*** READING PASSAGE ***

I actually do that, but in addition I multiply the characters' hitpoints by that same number. It allows really heroic characters!
 

Khaim

First Post
MindWanderer said:
It was reverse-engineered from the preview characters:

Start at 8.
1 point cost per increase from 9 to 13.
2 point cost per increase from 14 to 16.
Cost of a 17 is unknown, but it costs 7 points to increase a 16 up to an 18.
17 is 3, 18 is 4. (You could have guessed that.)

What's not obvious is that five stats start at 10 instead of 8; the sixth is still 8. Then it's 22 points on top of that, plus racials.

This actually gives you fairly good scores. Not amazingly so, but you'll probably have an 18 in your primary (unless you took a race that doesn't give a bonus to it- but why would you do that?). A 19 is possible, but it'll cost you a bit. Starting with a 20 (buy an 18 and add a racial bonus) hurts your other stats, hard. As it should!
 

Ipissimus

First Post
I've DMed for a long time. Having honestly concocted, ran and killed more PCs than I can remember, from my experience, I can't say that high ability scores have an appreciable effect on gameplay, except that a low score in a primary stat is frustrating for a player.

I've played against some of the most min/maxed, optimized, characters and I've played with seriously nerfed and practically useless PCs. The only truth I've found is that they all die just as easy.

I can see the point of point buy (no pun intended) if you're running a PC through a tournament, the RPGA or over the net. But as long as the stats remain within the usual range, who cares? Get too uppity and the DM can always squash you like a bug and six 18s ain't gonna stop that.

Oh, and if you're feeling a little constrained in character choices with 22 point buy in 4e, I find 32 point buy a bit more flexible particularly if people want to multiclass.
 

mattdm

First Post
Khaim said:
This actually gives you fairly good scores. Not amazingly so, but you'll probably have an 18 in your primary (unless you took a race that doesn't give a bonus to it- but why would you do that?). A 19 is possible, but it'll cost you a bit. Starting with a 20 (buy an 18 and add a racial bonus) hurts your other stats, hard. As it should!

This paragraph basically should be added to the PHB as an errata.
 


Ahglock

First Post
Khaim said:
17 is 3, 18 is 4. (You could have guessed that.)

What's not obvious is that five stats start at 10 instead of 8; the sixth is still 8. Then it's 22 points on top of that, plus racials.

This actually gives you fairly good scores. Not amazingly so, but you'll probably have an 18 in your primary (unless you took a race that doesn't give a bonus to it- but why would you do that?). A 19 is possible, but it'll cost you a bit. Starting with a 20 (buy an 18 and add a racial bonus) hurts your other stats, hard. As it should!

While this is true, I would not add the value judgment to the end of it. Why should it hurt your other stats hard, is your play style some how inherently superior to others? Somehow I doubt that you method of fun is somehow better than another groups method of fun.

I think it would have been nice if they had added a non-weighted point buy, acknowledging that not all groups play the game the same way. Weighted point but is not superior, it just enforces one style of character creation.
 

mattdm

First Post
Ahglock said:
I think it would have been nice if they had added a non-weighted point buy, acknowledging that not all groups play the game the same way. Weighted point but is not superior, it just enforces one style of character creation.

*** End of READING PASSAGE ***
*** MATERIAL SHOWN ***

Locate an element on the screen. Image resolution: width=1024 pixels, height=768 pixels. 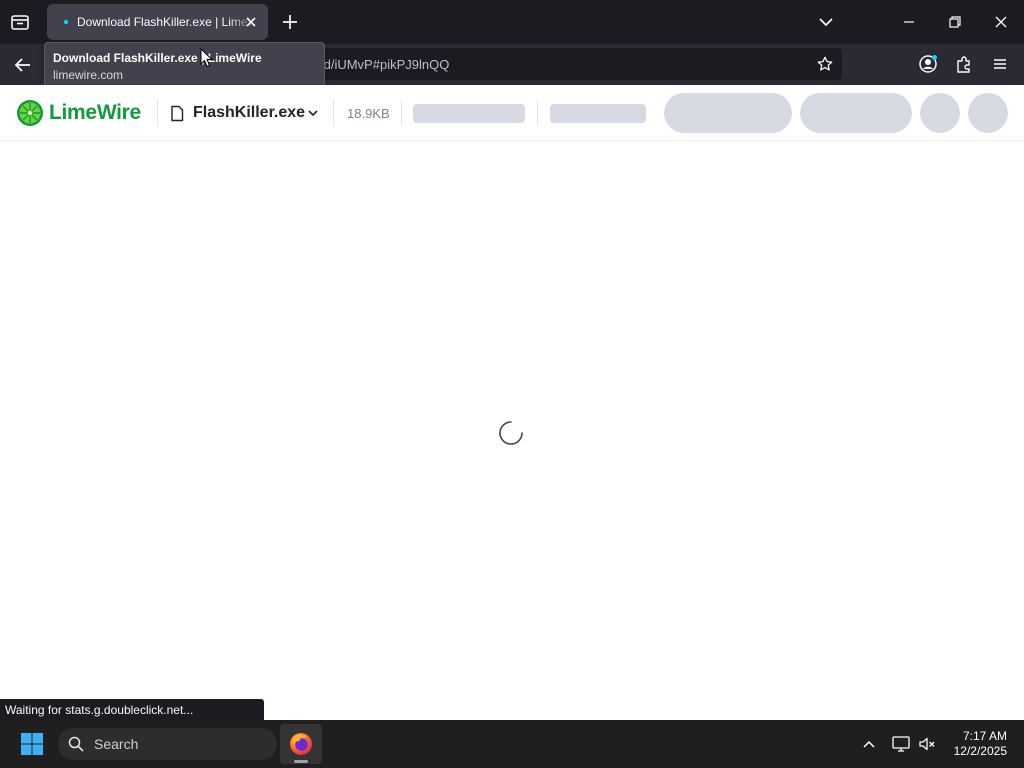
file-icon is located at coordinates (178, 114).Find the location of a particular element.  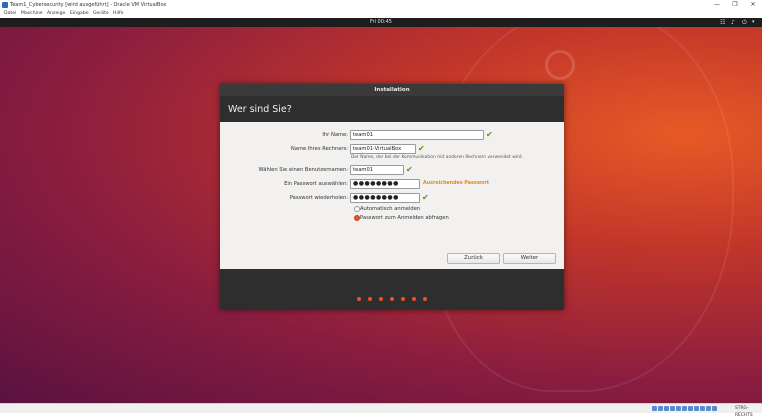

keyboard-icon is located at coordinates (714, 408).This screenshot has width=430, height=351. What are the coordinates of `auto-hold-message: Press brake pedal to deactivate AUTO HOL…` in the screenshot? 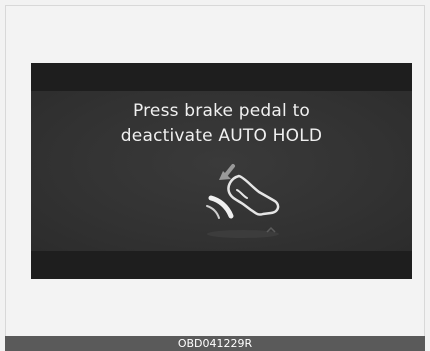 It's located at (222, 124). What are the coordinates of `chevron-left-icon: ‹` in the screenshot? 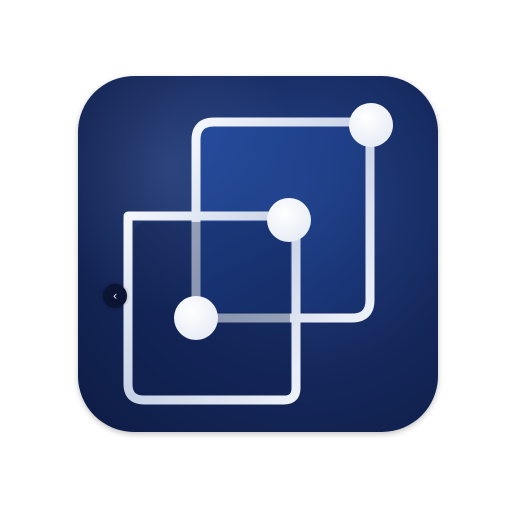 It's located at (115, 296).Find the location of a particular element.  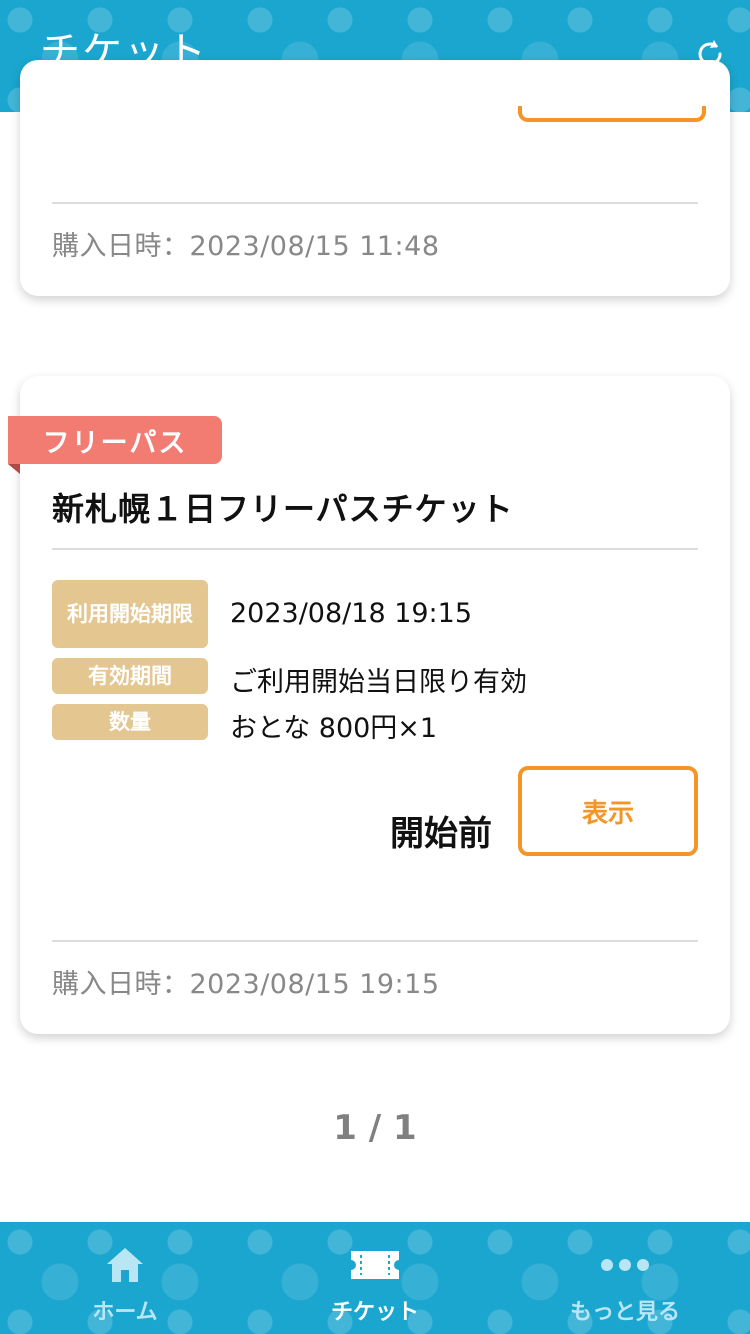

quantity-value: おとな 800円×1 is located at coordinates (334, 728). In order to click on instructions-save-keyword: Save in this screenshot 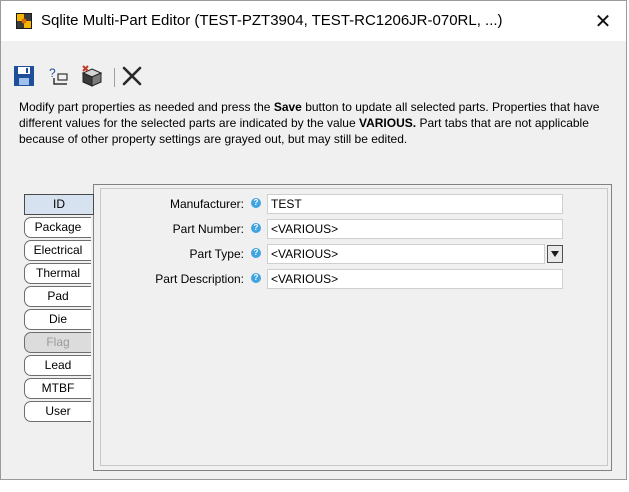, I will do `click(288, 107)`.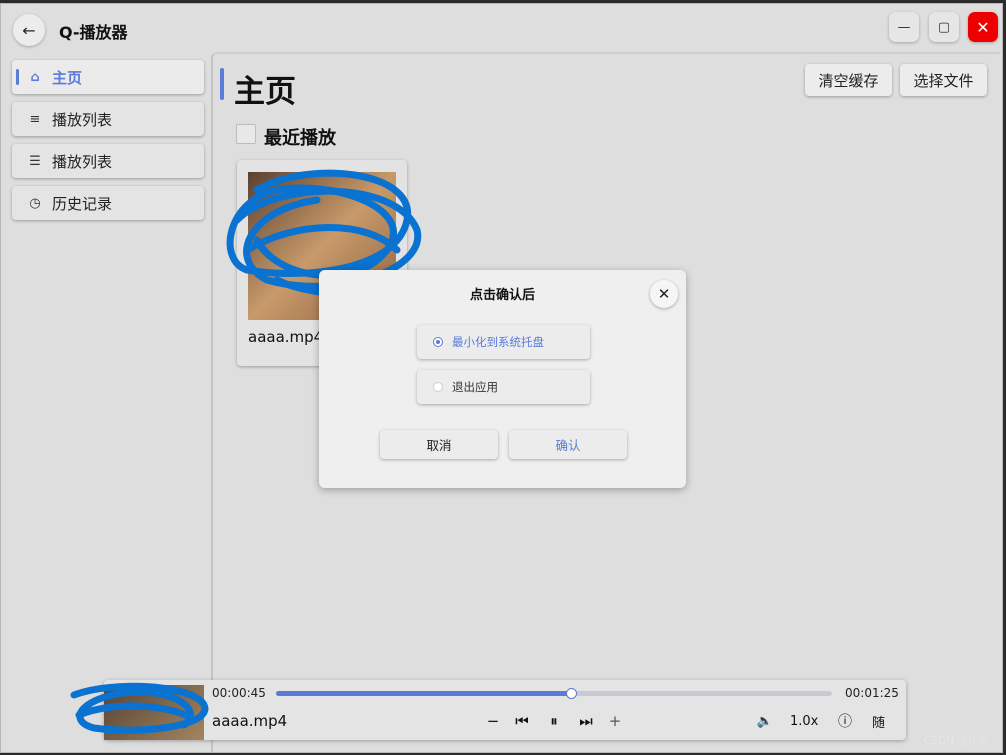  What do you see at coordinates (845, 721) in the screenshot?
I see `info-icon: ⓘ` at bounding box center [845, 721]. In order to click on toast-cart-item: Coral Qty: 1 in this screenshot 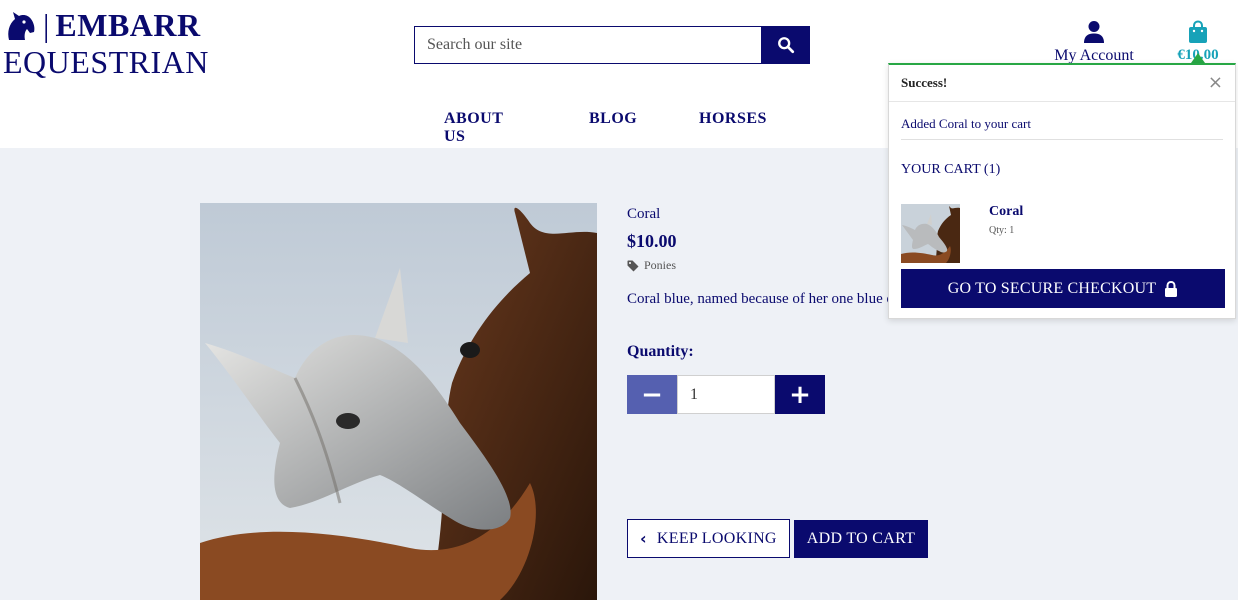, I will do `click(1062, 234)`.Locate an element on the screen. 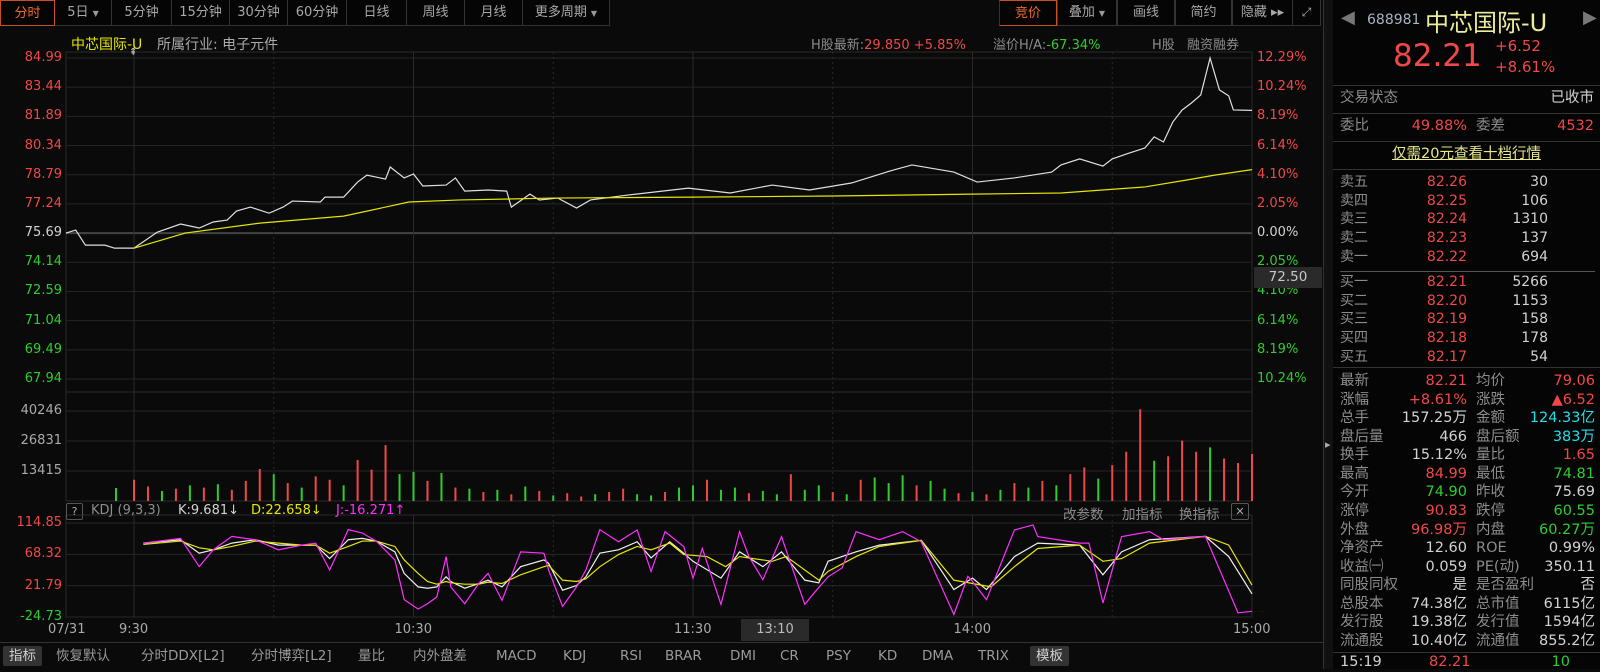 Image resolution: width=1600 pixels, height=672 pixels. tool-button-label: 简约 is located at coordinates (1204, 12).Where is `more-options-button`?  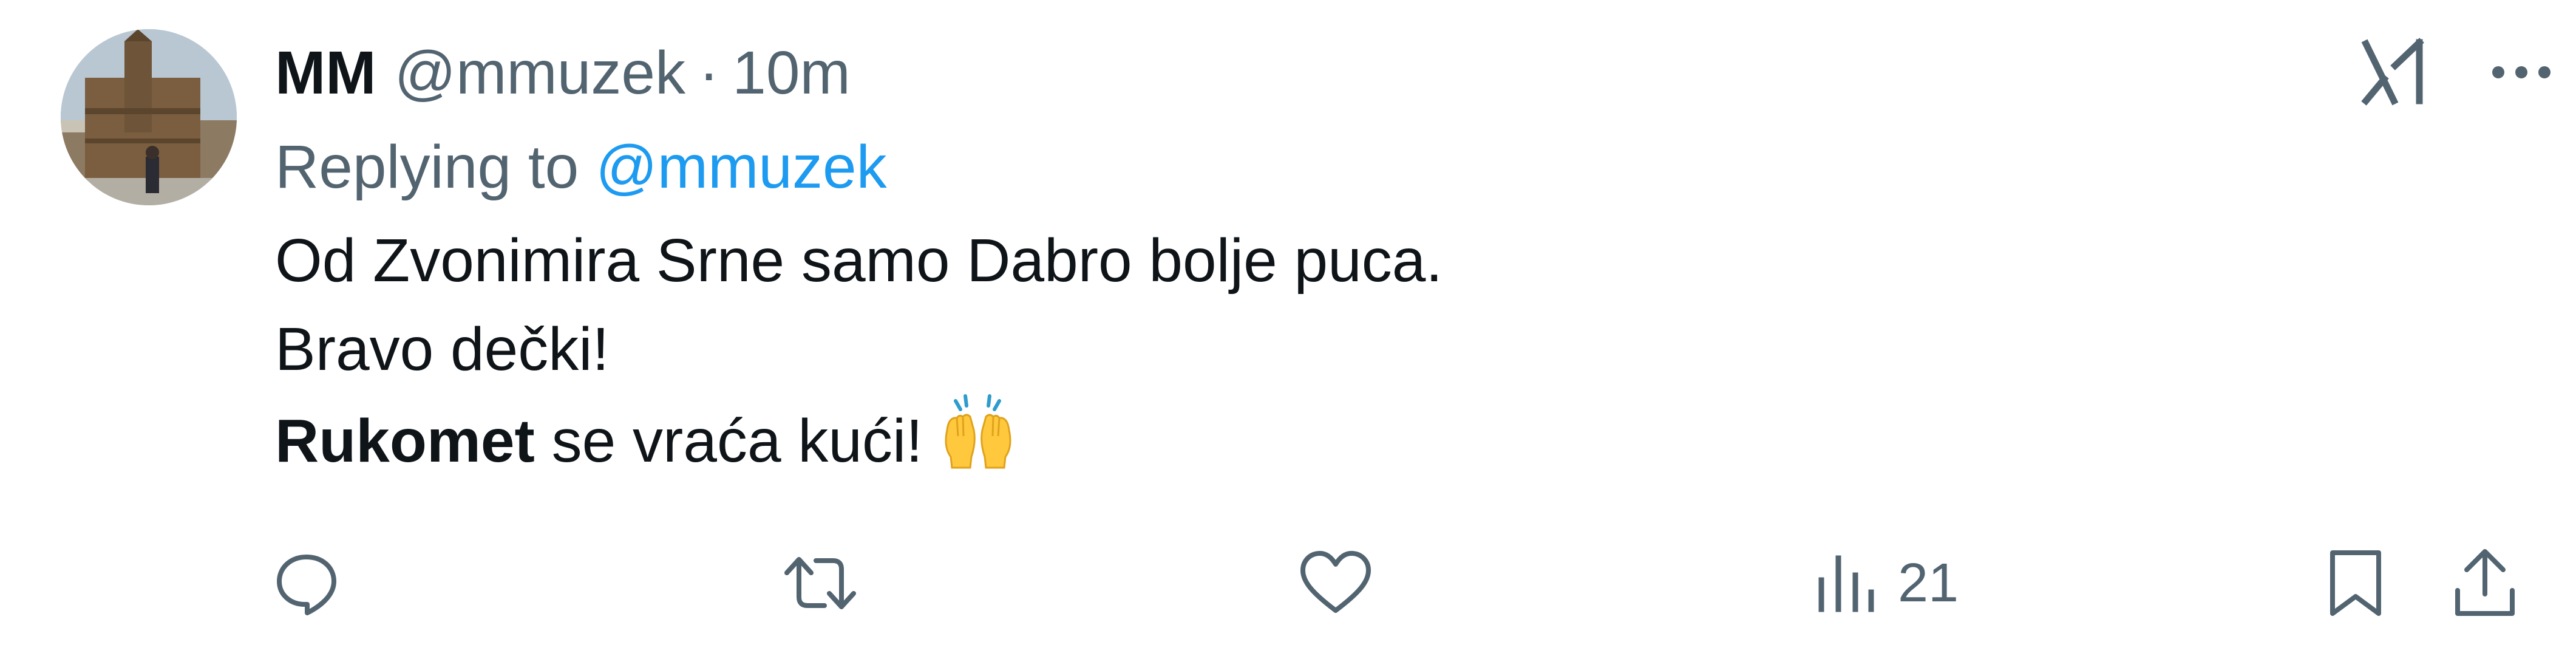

*** End of MATERIAL SHOWN ***

## [TASK LIST]
a. Reproduce everything in the point-buy thread from "Start at 8." down to "up to an 18.".
b. Condense the paragraph in the point-buy thread that begins "I've DMed for a long time" while keeping its main facts.

## [TASK-BY-TASK OUTPUTS]
a.
Start at 8.
1 point cost per increase from 9 to 13.
2 point cost per increase from 14 to 16.
Cost of a 17 is unknown, but it costs 7 points to increase a 16 up to an 18.

b. After long experience as a DM, having created, run and killed more PCs than can be remembered, the writer cannot say that high ability scores noticeably affect gameplay. The exception is that a low score in a primary stat frustrates a player.